Exercise inputs

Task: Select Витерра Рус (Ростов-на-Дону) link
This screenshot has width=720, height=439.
...
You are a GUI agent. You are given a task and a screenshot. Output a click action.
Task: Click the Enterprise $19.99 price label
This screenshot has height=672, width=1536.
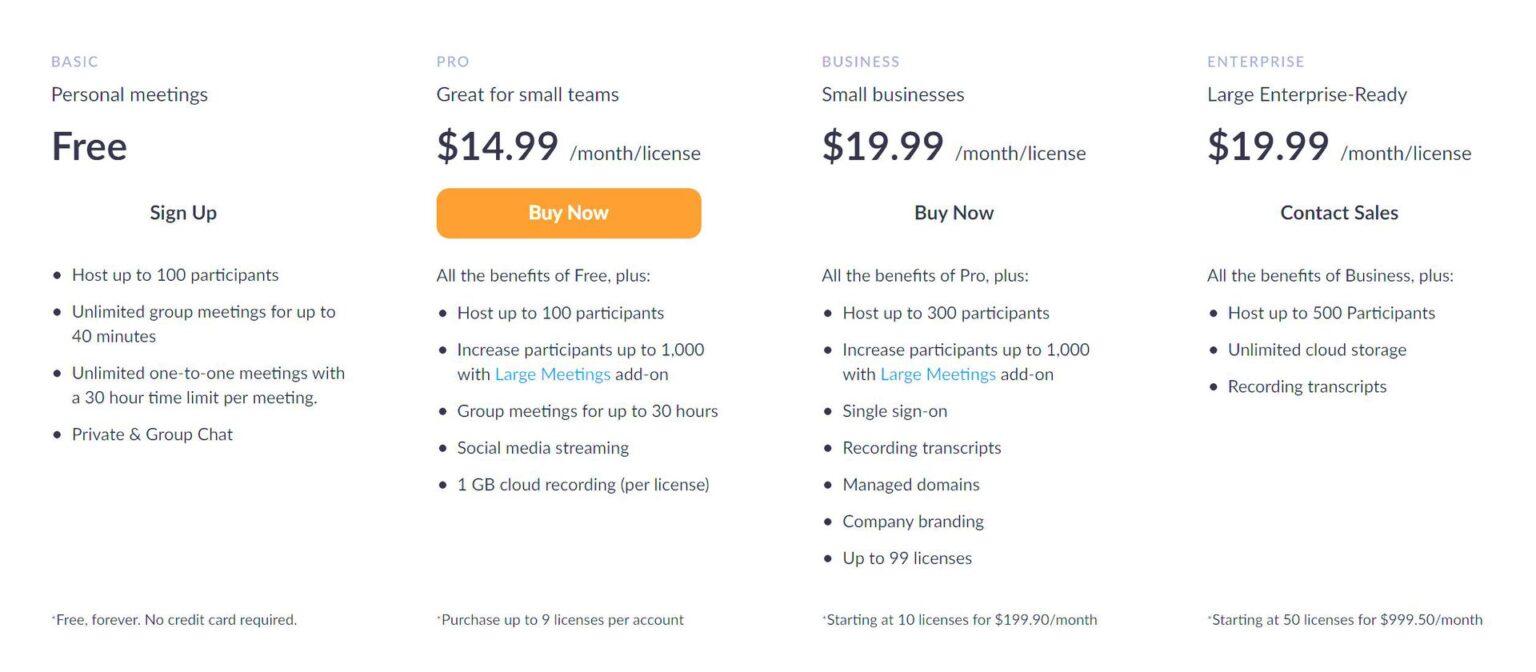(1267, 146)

Work instruction
Everything from the line containing "Task: Select Витерра" through the line containing "This screenshot has width=720, height=439." in the material above should be retyped exactly, both ends included, and nothing more.

Reply
Task: Select Витерра Рус (Ростов-на-Дону) link
This screenshot has width=720, height=439.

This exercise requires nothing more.